Tres días antes de llegar a Isla de Jade entraron en una bolsa de calma chicha que duró muchas horas; salvo el piloto y el vigía todos estaban tumbados a la sombra, bajo cubierta, intentando hacer más llevadero el calor y la humedad. El joven príncipe, aburrido, salió a cubierta y se sentó junto al piloto para explicarle que él, algún día, al acabar su cautiverio en Isla de Jade, sería un capitán como Sangre, bravo, valiente y justo. No, no sería rey como su padre, él sería libre, un gran hombre libre al que seguirían miles…«Escucha mocoso.» dijo el piloto agarrando al príncipe del pescuezo y lanzándolo a un rincón de la popa. «Tu padre y Sangre no se diferencian en nada. O, en todo caso, Sangre es un bicho mil veces peor que tu padre. Es uno de esos que con su carisma seducen a las gentes y arrastran a pueblos enteros tras ellos, de esos tipos con una moral propia, cartesiana, sin dudas y con un catecismo plagado de verdades inamovibles que los hacen parecer justos, nobles y magnánimos. Sangre no es un capitán, es un pirata despiadado, un asesino ególatra, un psicópata que se cree señalado por seres superiores para dirigir la vida de los demás. Baja de la nube, niñato, y agradece poder disfrutar vivo de un encierro placentero en Isla de Jade».
El joven príncipe no fue capaz de comprender cómo era posible que el piloto sintiera tamaño desprecio por el hombre que le había enseñado todo lo que sabía y además le había perdonado la vida. No lo entendía, solo veía que el piloto era un peligro para el capitán. Como príncipe tenía privilegios a bordo y uno de ellos era poder llevar su fina espada de doble filo con el tigre real en la empuñadura; en cuanto tuvo al piloto de espaldas, ocupado de nuevo con la caña del timón, lo estoqueó de abajo a arriba con un trayecto certero que le atravesó el corazón.
Sus esperanzas de ser el nuevo protegido del capitán y su futuro piloto se vieron truncadas por la realidad. Sin piloto el capitán no podría huir de Isla de Jade con la seguridad y la rapidez necesarias. Cuando se descubriera el asalto de su flota a los almacenes de pulpa de coco él estaría solo y en desventaja a pocas millas del puerto de la isla. Envió una paloma dando nuevas órdenes y convocó a sus hombres en cubierta.
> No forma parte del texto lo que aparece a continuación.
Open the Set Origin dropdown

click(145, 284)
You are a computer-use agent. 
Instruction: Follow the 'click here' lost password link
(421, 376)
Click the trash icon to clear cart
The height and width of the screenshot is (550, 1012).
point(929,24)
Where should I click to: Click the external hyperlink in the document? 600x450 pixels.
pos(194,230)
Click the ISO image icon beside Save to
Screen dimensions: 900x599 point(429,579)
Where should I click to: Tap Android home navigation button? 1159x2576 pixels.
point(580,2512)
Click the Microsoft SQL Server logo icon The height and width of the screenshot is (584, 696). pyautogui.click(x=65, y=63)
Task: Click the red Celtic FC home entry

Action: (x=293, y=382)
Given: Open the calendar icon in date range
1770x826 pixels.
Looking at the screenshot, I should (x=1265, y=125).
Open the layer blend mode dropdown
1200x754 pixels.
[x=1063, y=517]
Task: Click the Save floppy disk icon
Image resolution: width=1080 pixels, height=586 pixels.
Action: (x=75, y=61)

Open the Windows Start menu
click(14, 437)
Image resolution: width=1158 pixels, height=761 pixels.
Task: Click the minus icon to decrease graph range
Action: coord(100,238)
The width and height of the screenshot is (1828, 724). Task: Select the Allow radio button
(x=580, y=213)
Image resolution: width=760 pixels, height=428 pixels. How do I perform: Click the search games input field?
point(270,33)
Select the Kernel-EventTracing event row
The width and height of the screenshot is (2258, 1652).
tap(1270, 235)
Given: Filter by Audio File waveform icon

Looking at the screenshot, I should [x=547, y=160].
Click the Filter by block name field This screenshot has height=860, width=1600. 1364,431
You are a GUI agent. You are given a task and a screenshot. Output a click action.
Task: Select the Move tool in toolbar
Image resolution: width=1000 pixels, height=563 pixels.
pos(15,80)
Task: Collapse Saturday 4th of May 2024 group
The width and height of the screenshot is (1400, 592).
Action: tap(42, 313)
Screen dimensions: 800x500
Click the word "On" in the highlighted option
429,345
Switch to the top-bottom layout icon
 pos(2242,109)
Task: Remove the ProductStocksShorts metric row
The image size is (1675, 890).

—Quiero que sepáis que este joven príncipe, de alma noble, me ha librado de un miserable traidor a quién perdoné la vida —el príncipe orgulloso miraba altivo a la tripulación —. Con esta pequeña espada de doble filo ha acabado con la rastrera vida de nuestro piloto, y ahora, en dos días más, lo entregaremos al señor de Isla de Jade como prenda para la paz entre los reinos del Tigre y de Jade. Y cumpliremos nuestra promesa de entregarlo porque somos hombres de palabra, hombres de la Hermandad; pero al habernos librado del piloto nos ha provocado un problema que puede costarnos la vida. Por todo esto —dijo mientras le cortaba el cuello al príncipe— lo entregaremos cadáver.
Los vítores de la tripulación precedieron a una tarde de sake con el príncipe decapitado colgado boca abajo, aún fascinado por su falta de visión.